But legal experts say there's a big difference between RealNetworks' product and the work of code-crackers who have helped break through DVD copy protection, or who have previously helped strip FairPlay protection from iTunes songs.
Those underground programmers, at least in the United States, risk running into the Digital Millennium Copyright Act, which bars "circumvention" of digital copy protection. By contrast, legal experts note that RealNetworks is "hacking" Apple's technology in order to protect music in its own way, not to pirate or otherwise copy it without permission. This kind of reverse engineering for compatibility purposes happens routinely in corporate America, and is allowed as long as competitors aren't actually using copyrighted code, attorneys say.
The spat between RealNetworks and Apple could be a critical element in the evolution of digital music. Record labels and consumers have pushed for interoperability between digital music services like Apple's iTunes and Napster. But today, songs purchased from specific stores will only work with specific players.
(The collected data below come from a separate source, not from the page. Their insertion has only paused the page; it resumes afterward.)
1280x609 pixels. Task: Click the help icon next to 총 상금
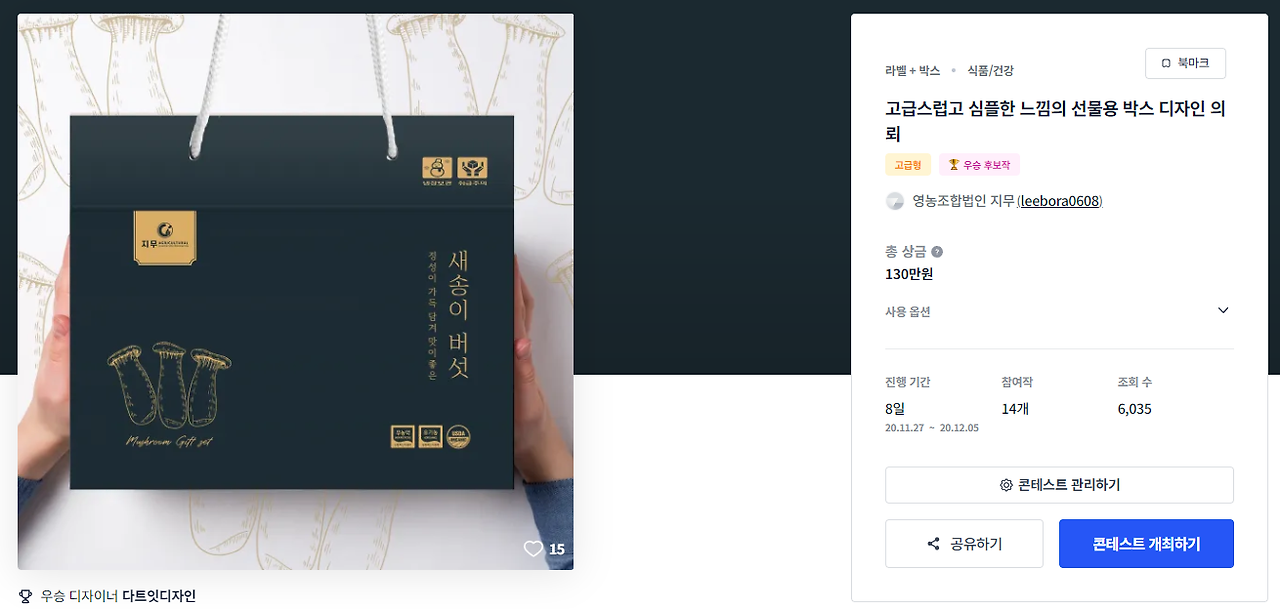pyautogui.click(x=937, y=252)
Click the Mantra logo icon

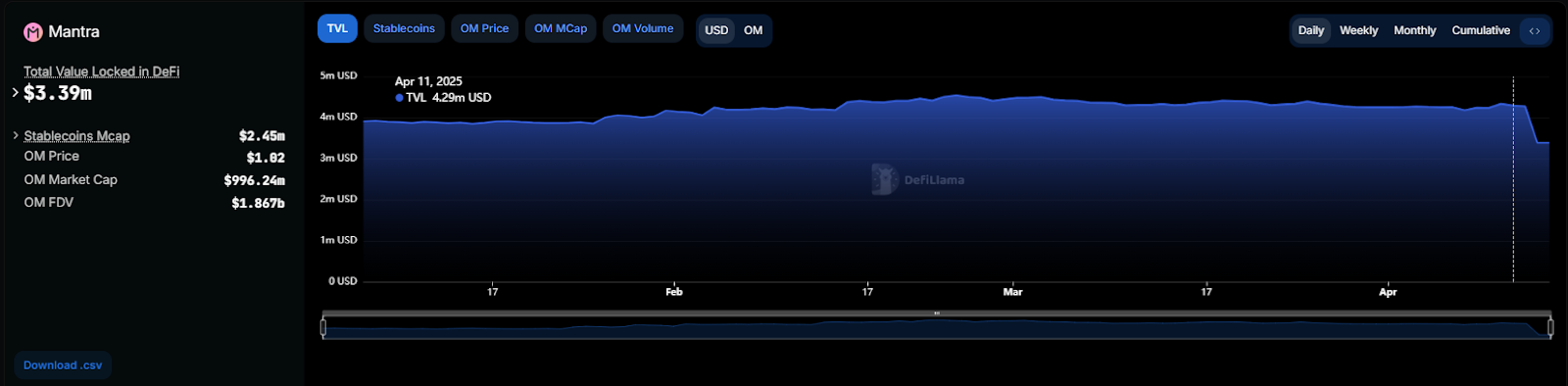(33, 32)
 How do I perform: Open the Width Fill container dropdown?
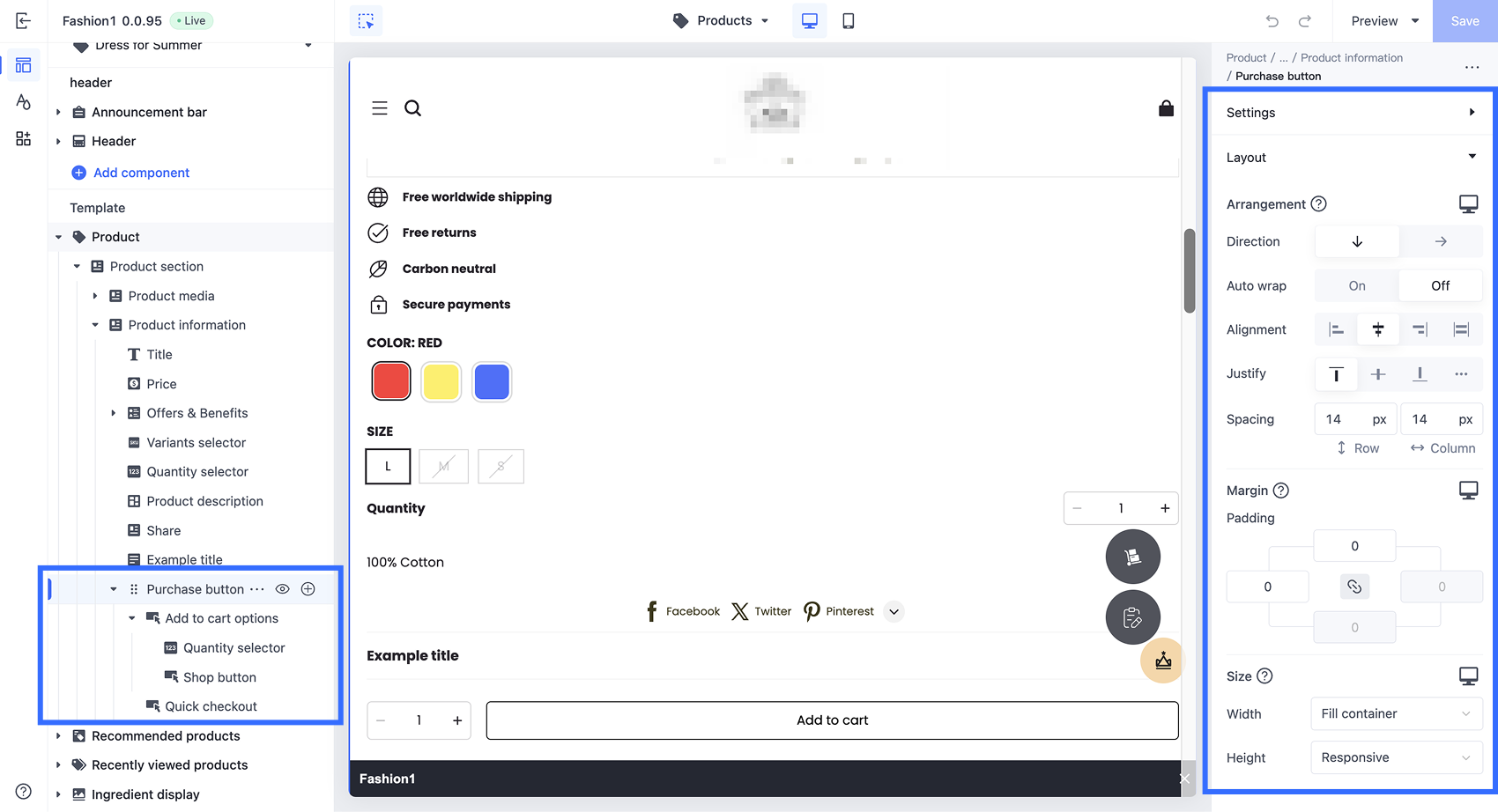click(x=1397, y=713)
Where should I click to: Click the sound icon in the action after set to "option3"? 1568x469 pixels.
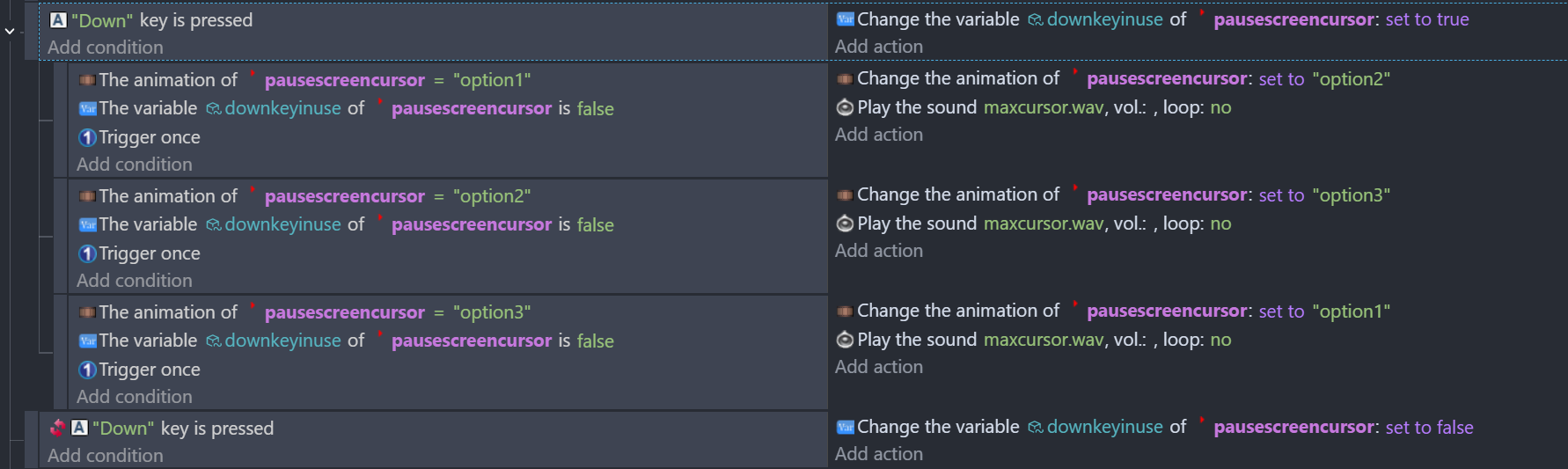844,224
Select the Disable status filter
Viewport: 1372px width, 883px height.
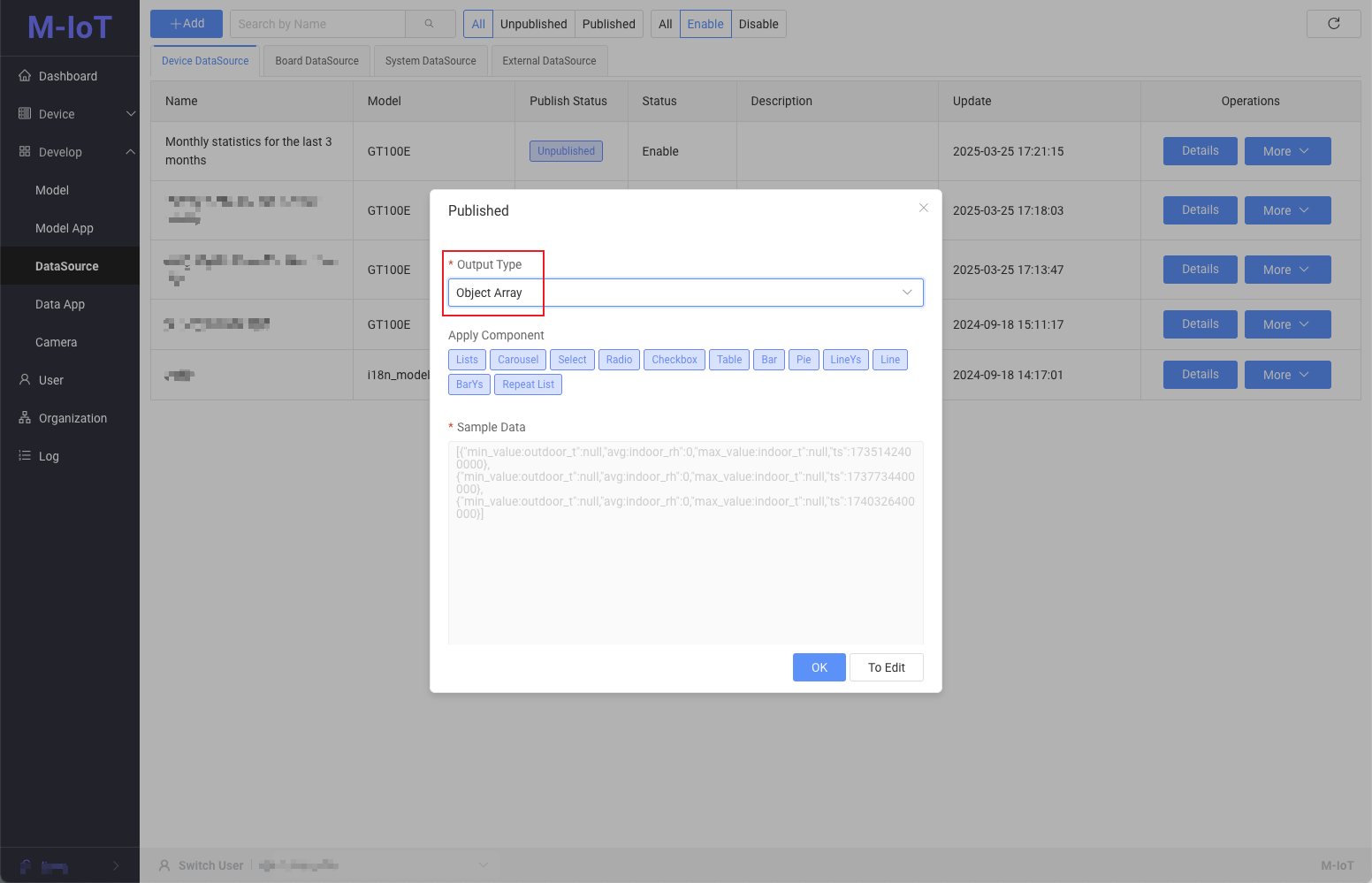(x=758, y=24)
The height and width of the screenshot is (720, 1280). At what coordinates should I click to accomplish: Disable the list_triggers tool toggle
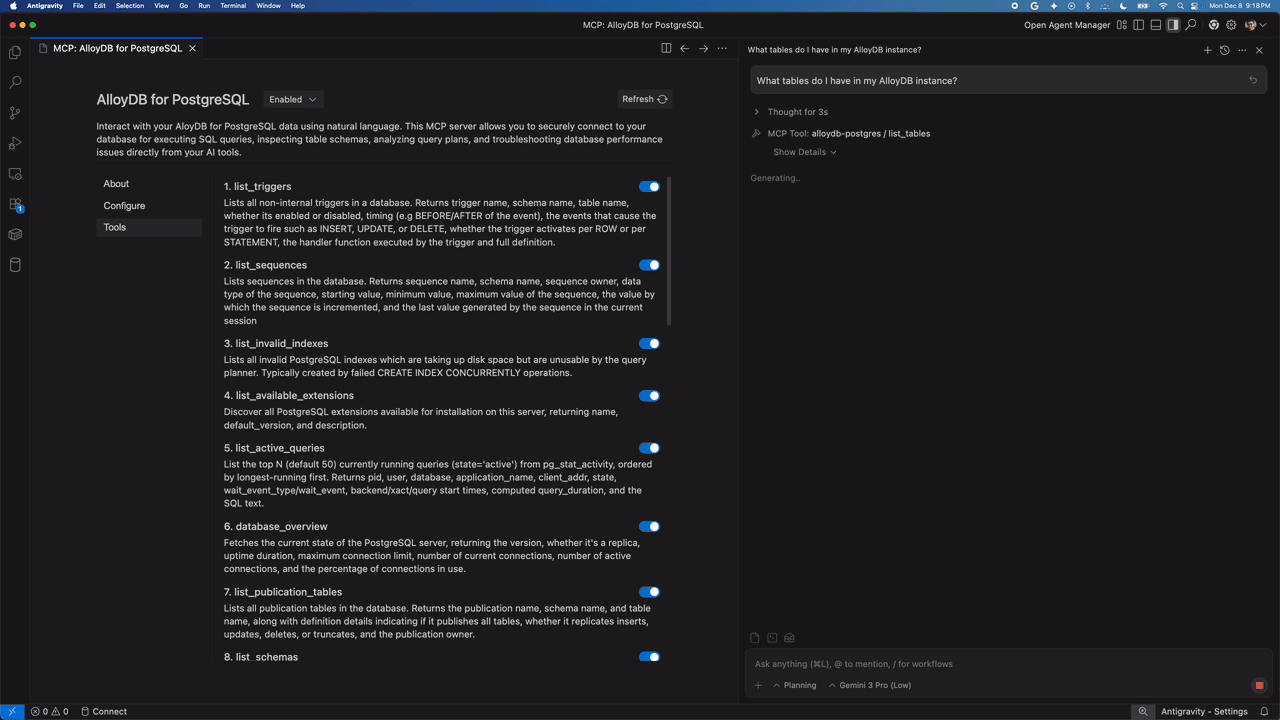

Because it has the largest market share, Apple has been at the center of this interoperability debate. The company has declined to license its FairPlay digital rights management software to rivals, or to support any other copy-protection software on the iPod. As a result, songs sold by Napster, RealNetworks and other stores have been unable to play directly on the iPod.
RealNetworks' release of its Harmony software this week has changed that. The company has simulated the FairPlay software well enough that songs from its own store can now be played on the iPod.
After several days of silence, Apple said Thursday that it was "stunned" at the move.